La diagnosi di questa patologia viene eseguita a partire dai sintomi, anche se poi spesso il medico prescrive degli esami del sangue completi e una biopsia epatica. È molto importante anche andare a controllare il valore degli enzimi epatici, in modo tale da capire meglio quali caratteristiche abbia l’epatite in corso. Ci sono altri test, decisamente più precisi e specifici, che permettono di dare un’adeguata conferma della diagnosi stilata in un primo tempo, come ad esempio la ricerca degli autoanticorpi. In riferimento all’epatite autoimmune, gli autoanticorpi di cui si va alla ricerca sono quelli ANA, gli LKM1 e gli SMA.

Epatite autoimmune complicazioni

Diversi pazienti che soffrono di epatite autoimmune possono ben presto essere colpiti da cirrosi, anche nel caso in cui il trattamento farmacologico sia già stato iniziato da qualche settimana. Circa la metà dei pazienti nota anche un incremento di peso per colpa delle terapie farmacologiche messe in atto e, in qualche caso, ci può essere ipertensione. Gli steroidi sono in grado di portare a diabete o osteoporosi, ma spesso le dosi che vengono prescritte sono molto lievi, in modo tale da escludere questa possibilità.

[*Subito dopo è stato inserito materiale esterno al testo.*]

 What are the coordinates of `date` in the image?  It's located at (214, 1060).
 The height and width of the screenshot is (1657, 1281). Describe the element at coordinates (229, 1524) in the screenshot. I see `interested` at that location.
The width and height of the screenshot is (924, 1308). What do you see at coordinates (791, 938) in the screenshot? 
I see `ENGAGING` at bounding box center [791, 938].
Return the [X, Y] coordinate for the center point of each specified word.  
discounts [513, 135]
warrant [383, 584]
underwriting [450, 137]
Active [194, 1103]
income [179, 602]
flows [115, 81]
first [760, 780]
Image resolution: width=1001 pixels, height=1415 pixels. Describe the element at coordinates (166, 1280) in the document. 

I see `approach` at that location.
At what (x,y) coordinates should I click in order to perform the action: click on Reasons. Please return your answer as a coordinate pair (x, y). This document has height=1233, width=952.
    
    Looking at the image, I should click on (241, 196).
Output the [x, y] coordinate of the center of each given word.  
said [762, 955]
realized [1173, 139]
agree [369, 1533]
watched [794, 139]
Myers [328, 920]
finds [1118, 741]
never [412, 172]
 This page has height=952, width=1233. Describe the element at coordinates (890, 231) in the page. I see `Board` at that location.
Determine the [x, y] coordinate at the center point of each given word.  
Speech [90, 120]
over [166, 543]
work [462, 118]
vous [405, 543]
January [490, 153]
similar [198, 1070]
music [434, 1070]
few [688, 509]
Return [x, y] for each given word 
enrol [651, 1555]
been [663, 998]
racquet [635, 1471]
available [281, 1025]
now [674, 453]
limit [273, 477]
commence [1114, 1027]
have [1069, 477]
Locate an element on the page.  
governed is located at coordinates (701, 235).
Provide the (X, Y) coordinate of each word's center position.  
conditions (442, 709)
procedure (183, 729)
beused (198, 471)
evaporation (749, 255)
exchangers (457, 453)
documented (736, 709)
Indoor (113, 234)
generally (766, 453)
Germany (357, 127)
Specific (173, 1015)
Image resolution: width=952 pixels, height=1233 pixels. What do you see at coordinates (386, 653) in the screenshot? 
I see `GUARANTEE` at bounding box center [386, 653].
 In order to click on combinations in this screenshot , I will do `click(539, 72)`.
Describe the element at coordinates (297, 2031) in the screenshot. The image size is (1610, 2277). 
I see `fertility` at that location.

Epatite autoimmune terapie

L’epatite autoimmune è una patologia cronica del fegato che, spesso, viene curata con un trattamento farmacologico che permette di diminuire o addirittura annullare del tutto il comportamento anomalo del sistema immunitario. I farmaci maggiormente impiegati sono i corticosteroidi, così come l’azatioprina viene impiegata spesso in associazione e consente anche di ridurre la dose della prima categoria di farmaci. Nel corso della prima fase di trattamento vengono prescritte delle dosi piuttosto elevate di steroidi per fare in modo di gestire in maniera più veloce tale patologia. Con il passare del tempo e il miglioramento dei sintomi la dose dei steroidi può essere ridotta notevolmente. I pazienti che non riescono a ottenere risultati positivi con tali farmaci spesso vengono curati con agenti immunosoppressivi, come ad esempio la ciclosporina, il tacrolimus o il micofenolato mofetile. Nel caso in cui la patologia progredisca sempre di più, c’è la possibilità anche di effettuare il trapianto di fegato.